In the middle of this game of tag with the sunlight, Buster heard a noise outside. It sounded like an animal scuffing heavily over the rocks, and the little fellow was so sure it was his mother that he ran out to greet her.
But what a surprise met him! Instead of Mother Bear there stood Loup the Lynx, crouching and sniffing, with his long tail swishing back and forth.
Buster had never seen Loup the Lynx before, but nobody had to tell him now. He recognized him instantly. His first thought was to run back into the dark cave.
Loup was afraid of Mother Bear and didn’t want Buster to run into the cave and call her so he tried to get Buster to come out of the cave more.
“Don’t be afraid, Buster,” he said pleasantly. “I’m not going to hurt you.
Buster was surprised at this information, and he stopped to look at Loup. He didn’t like his face.

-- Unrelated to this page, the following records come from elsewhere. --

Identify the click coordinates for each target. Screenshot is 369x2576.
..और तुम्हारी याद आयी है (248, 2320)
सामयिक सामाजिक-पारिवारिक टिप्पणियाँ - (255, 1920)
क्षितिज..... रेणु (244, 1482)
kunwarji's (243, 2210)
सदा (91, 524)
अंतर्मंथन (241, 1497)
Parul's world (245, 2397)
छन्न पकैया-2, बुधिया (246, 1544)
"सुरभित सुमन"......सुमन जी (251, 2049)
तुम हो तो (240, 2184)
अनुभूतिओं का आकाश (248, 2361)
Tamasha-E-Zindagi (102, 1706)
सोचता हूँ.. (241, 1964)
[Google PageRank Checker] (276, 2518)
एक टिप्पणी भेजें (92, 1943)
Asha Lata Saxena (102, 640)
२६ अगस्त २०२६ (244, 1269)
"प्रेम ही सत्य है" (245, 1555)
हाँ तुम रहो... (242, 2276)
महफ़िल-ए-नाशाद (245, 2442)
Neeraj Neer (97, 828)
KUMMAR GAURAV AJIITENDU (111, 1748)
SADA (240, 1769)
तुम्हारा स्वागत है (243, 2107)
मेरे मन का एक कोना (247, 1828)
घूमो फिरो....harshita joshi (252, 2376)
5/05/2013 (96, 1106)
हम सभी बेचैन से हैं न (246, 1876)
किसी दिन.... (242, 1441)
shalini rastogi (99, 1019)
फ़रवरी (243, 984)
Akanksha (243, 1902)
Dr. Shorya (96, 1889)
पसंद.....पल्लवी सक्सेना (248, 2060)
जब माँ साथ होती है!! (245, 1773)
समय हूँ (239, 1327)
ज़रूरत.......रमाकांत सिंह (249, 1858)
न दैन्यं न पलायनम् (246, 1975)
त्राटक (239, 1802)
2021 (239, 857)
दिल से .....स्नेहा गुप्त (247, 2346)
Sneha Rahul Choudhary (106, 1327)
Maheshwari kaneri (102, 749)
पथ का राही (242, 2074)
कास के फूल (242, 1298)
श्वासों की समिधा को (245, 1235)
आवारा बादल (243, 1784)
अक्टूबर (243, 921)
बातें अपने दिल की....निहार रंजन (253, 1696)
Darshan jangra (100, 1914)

“I was watching you playing with that sun-beam,” Loup continued, lying down with his two front paws in front of him. “I used to do that when I was young, but I’m too old now. I can’t jump around as I used to. Now let me see if you can catch that sun-beam.”
Buster was less afraid than before, and he wanted to show Loup how spry he was. “I can catch it if I want to,” he said boastfully.
“I don’t believe you can. Now let’s see you do it. If you do I’ll tell your mother what a spry youngster you are.”
Buster, swelling with pride and ambition, made a dart for the flickering sun-beam. At the same time Loup leaped into the air, and landed right at the mouth of the cave, with Buster on the outside. Buster was trapped, he couldn’t get back into the cave. He wished now that he hadn’t disobeyed his mother, but it was too late, and he let out a little cry.
Poor Buster! What could he do now? But what Loup did not see was Buster’s mom coming around the corner. When she growled Loup jumped and ran away as fast as he could.
Buster ran to his mother and hugged her and said “sorry, I didn’t listen to you. I will try harder next time to do what you tell me too.”
Mother Bear wrapped her paw around him and hugged him tightly and then they turned and went into the cave to eat.